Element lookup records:

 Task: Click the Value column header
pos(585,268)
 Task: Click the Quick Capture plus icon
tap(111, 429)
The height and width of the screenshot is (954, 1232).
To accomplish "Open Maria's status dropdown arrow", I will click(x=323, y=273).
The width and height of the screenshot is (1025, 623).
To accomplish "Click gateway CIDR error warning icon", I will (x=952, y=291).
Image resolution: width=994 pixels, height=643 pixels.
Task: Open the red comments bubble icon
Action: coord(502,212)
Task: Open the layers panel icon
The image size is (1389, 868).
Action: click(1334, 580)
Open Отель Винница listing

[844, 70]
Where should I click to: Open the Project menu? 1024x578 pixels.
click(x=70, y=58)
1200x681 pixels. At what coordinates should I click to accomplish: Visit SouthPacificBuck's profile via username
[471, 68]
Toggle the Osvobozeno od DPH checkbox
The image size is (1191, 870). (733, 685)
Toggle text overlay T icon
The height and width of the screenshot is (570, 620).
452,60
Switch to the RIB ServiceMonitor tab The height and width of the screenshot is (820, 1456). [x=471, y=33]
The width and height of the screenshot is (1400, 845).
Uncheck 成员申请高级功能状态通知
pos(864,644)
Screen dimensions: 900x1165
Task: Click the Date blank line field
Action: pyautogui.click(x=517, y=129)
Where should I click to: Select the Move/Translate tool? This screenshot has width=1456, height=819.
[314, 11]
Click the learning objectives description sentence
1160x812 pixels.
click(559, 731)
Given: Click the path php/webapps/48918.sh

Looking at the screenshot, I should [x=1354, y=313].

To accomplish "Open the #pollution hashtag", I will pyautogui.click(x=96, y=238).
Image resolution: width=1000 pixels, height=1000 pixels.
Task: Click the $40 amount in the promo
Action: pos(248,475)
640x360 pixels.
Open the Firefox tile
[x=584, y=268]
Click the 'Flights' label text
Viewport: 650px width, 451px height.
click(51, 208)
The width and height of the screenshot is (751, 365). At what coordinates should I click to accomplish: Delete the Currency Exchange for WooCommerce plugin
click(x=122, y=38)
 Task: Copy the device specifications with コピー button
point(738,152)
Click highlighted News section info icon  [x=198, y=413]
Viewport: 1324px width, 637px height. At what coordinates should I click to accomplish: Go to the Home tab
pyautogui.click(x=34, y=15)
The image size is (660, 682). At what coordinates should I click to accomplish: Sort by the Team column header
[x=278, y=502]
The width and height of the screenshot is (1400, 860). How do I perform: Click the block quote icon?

#### To be done:
Repeat the stretch of the records from the line containing "The height and width of the screenshot is (954, 1232)." through the line containing "Action: pos(248,475)", including both of those lines.

#### Final result:
The height and width of the screenshot is (954, 1232).
To accomplish "Open Maria's status dropdown arrow", I will click(x=323, y=273).
The width and height of the screenshot is (1025, 623).
To accomplish "Click gateway CIDR error warning icon", I will (x=952, y=291).
Image resolution: width=994 pixels, height=643 pixels.
Task: Open the red comments bubble icon
Action: coord(502,212)
Task: Open the layers panel icon
The image size is (1389, 868).
Action: click(1334, 580)
Open Отель Винница listing

[844, 70]
Where should I click to: Open the Project menu? 1024x578 pixels.
click(x=70, y=58)
1200x681 pixels. At what coordinates should I click to accomplish: Visit SouthPacificBuck's profile via username
[471, 68]
Toggle the Osvobozeno od DPH checkbox
The image size is (1191, 870). (733, 685)
Toggle text overlay T icon
The height and width of the screenshot is (570, 620).
452,60
Switch to the RIB ServiceMonitor tab The height and width of the screenshot is (820, 1456). [x=471, y=33]
The width and height of the screenshot is (1400, 845).
Uncheck 成员申请高级功能状态通知
pos(864,644)
Screen dimensions: 900x1165
Task: Click the Date blank line field
Action: pyautogui.click(x=517, y=129)
Where should I click to: Select the Move/Translate tool? This screenshot has width=1456, height=819.
[314, 11]
Click the learning objectives description sentence
1160x812 pixels.
click(559, 731)
Given: Click the path php/webapps/48918.sh

Looking at the screenshot, I should [x=1354, y=313].

To accomplish "Open the #pollution hashtag", I will pyautogui.click(x=96, y=238).
Image resolution: width=1000 pixels, height=1000 pixels.
Task: Click the $40 amount in the promo
Action: pos(248,475)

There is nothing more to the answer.